In summary, our work builds on these ideas by enforcing sparsity at the activation level through an explicit voter ensemble and softmax gating. Unlike most MoE approaches that sparsify at the layer level (choosing experts), we sparsify the output prediction by using many voters per prediction and letting only the strongest contribute. This can be seen as a hybrid of ensemble learning and dynamic routing, with a strong neuroscience parallel in population coding.

Methodology

Formal Model of Voter Ensembles

Our core unit is a redundant binary voter ensemble for each bit of the output. Suppose the network’s final hidden representation (at a particular position) produces, for bit \$b\in{1,\dots,32}\$, a set of \$M\$ raw scores \$z_{b,i}\$ for \$i=1\dots M\$ voters. We first apply a logistic sigmoid to each score to interpret it as a vote \$v_{b,i}=\sigma(z_{b,i})\in(0,1)\$. Intuitively, each \$v_{b,i}\$ is an independent estimate of the probability that bit \$b\$ should be 1. Rather than average all votes equally, we weight them to emphasize the largest ones. Concretely, we define

$$
s_{b,i} = \exp(\tau \, v_{b,i}),
\qquad
w_{b,i} = \frac{s_{b,i}}{\sum_{j=1}^M s_{b,j}},
$$

where \$\tau>0\$ is a temperature parameter (in code, \$\tau = 0.05,M\$) controlling how sharply we focus on large votes. The final predicted probability for bit \$b\$ is then the weighted average

$$
\hat p_b \;=\; \sum_{i=1}^M w_{b,i}\,v_{b,i}.
$$

If \$\tau\$ is large, this approximates \$\max_i v_{b,i}\$, since the largest \$v_{b,i}\$ dominates \$w_{b,i}\$. In the code, this is implemented as:

voter_importance = torch.exp(votes * self.temp)  # (softmax exponent)
voter_weights = voter_importance / voter_importance.sum(dim=2, keepdim=True)
bit_probs = (votes * voter_weights).sum(dim=2)  # weighted sum over voters

, where votes is the tensor of shape [batch, num_bits, M, seq_len]. In effect, each output bit uses a softmax selector over its \$M\$ voters. During training, we use binary cross-entropy on each bit’s probability (computed from \$\hat p_b\$) against the true bit label.

By contrast, a standard dense layer with \$M\$ units per bit would simply average them or take a deterministic function of \$M\$ weights. Our scheme allows many redundant sub-models (voters) but makes only the strongest few active. Since \$\tau\$ is set to a fraction of \$M\$ (e.g. 5%), in practice we observe that at most \$O(\log M)\$ voters have non-negligible \$w_{b,i}\$. All other voters receive exponentially small weights, effectively becoming inactive. Thus the activation density is low. This can be seen as a differentiable, soft top-\$k\$ operation. The parameters of each voter (its weights in the final conv layer) are still learned by gradient, but most gradient flows through the few chosen voters. In code, this mechanism is realized by the output_projection Conv1d layer in SMUGGLERModel, which has out_channels = 32 * M, reshaped into (bit, voter) indices.

= Objective a =
In the voter ensemble excerpt, how many output channels does the output_projection Conv1d layer have?

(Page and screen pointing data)
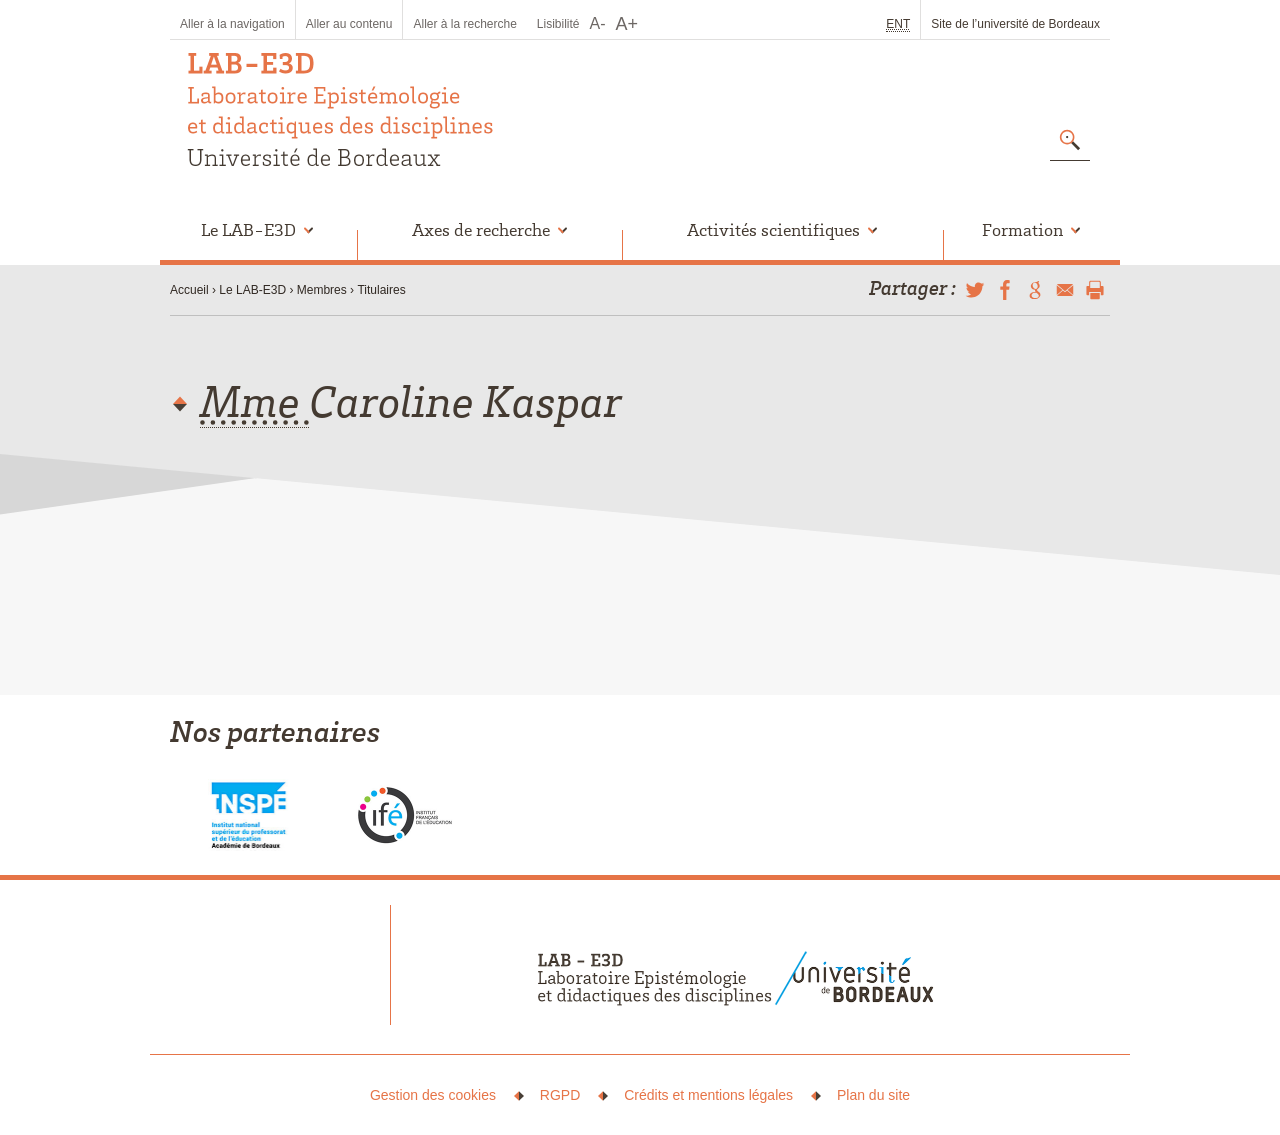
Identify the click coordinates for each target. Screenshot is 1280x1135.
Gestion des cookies (433, 1095)
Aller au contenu (349, 24)
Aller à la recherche (464, 24)
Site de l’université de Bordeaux (1015, 24)
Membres (322, 290)
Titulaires (381, 290)
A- (598, 23)
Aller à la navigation (232, 24)
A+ (627, 24)
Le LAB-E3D (252, 290)
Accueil (189, 290)
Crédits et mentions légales (708, 1095)
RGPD (560, 1095)
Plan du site (873, 1095)
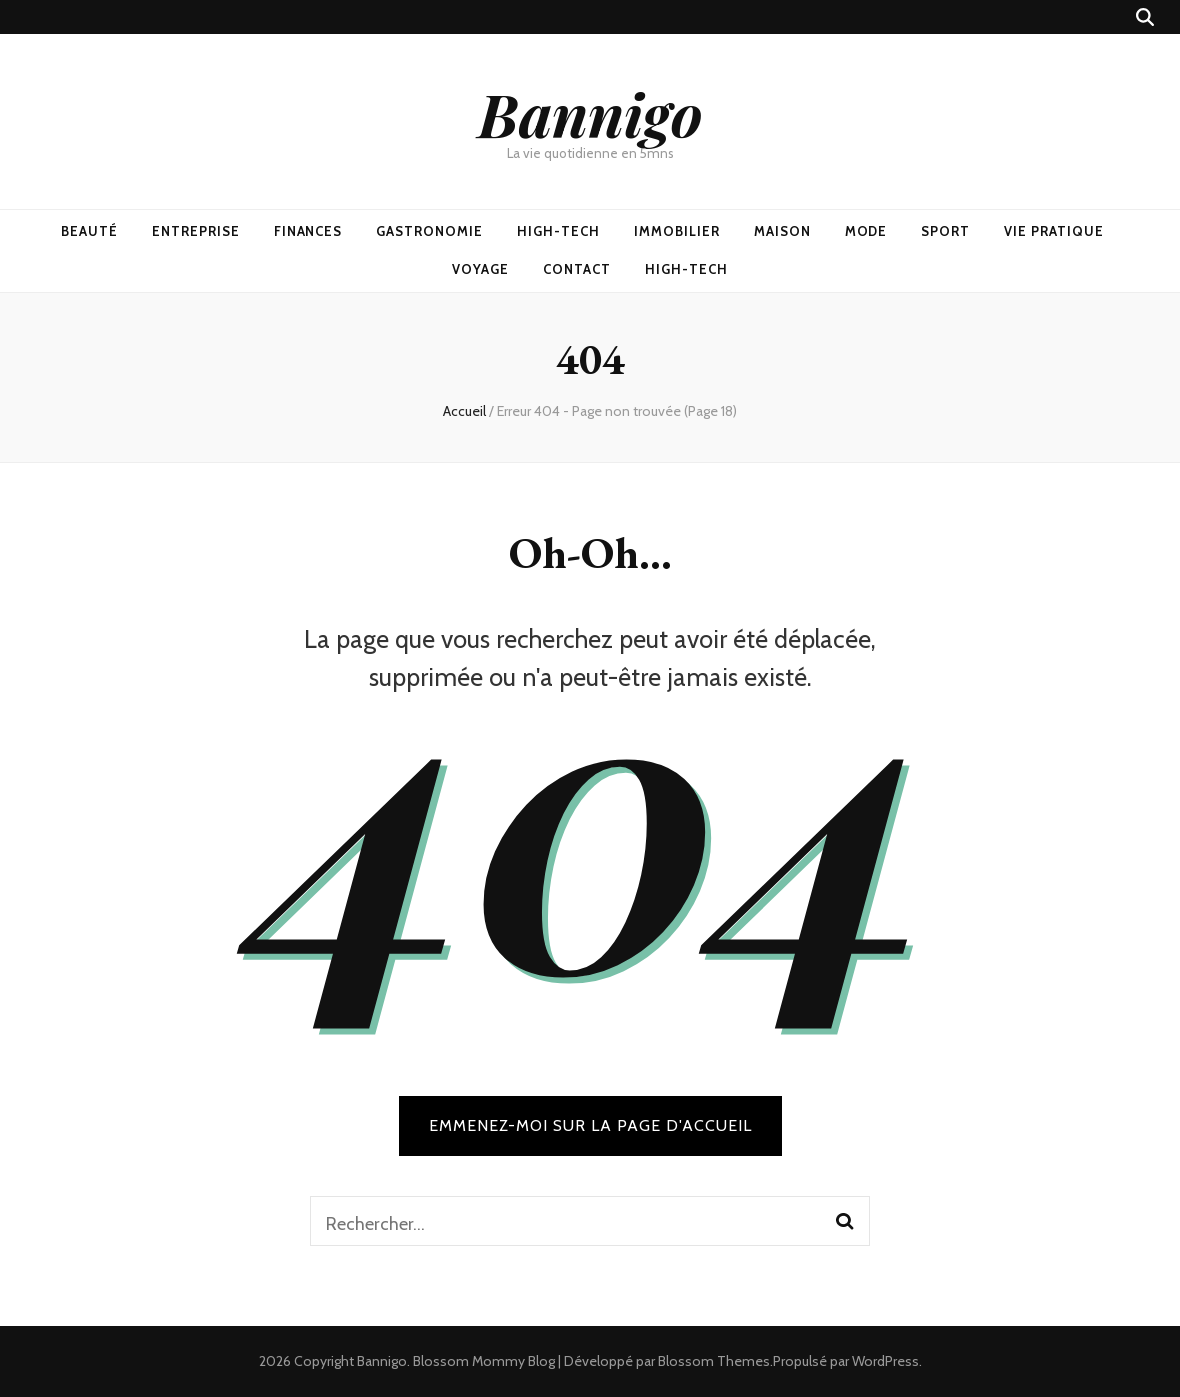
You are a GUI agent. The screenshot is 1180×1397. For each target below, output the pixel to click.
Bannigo (590, 113)
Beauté (89, 231)
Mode (866, 231)
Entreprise (196, 231)
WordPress (885, 1361)
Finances (308, 231)
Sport (945, 231)
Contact (577, 269)
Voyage (480, 269)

= Objective b =
Could you echo the records word for word, from the line containing "Crédits et mentions légales (708, 1095)" down to their last line, including both ends and leaving out the pictures?

= Correct output a =
32 * M

= Correct output b =
Crédits et mentions légales (708, 1095)
RGPD (560, 1095)
Plan du site (873, 1095)
You are a GUI agent. The screenshot is 1180×1397. For each target below, output the pixel to click.
Bannigo (590, 113)
Beauté (89, 231)
Mode (866, 231)
Entreprise (196, 231)
WordPress (885, 1361)
Finances (308, 231)
Sport (945, 231)
Contact (577, 269)
Voyage (480, 269)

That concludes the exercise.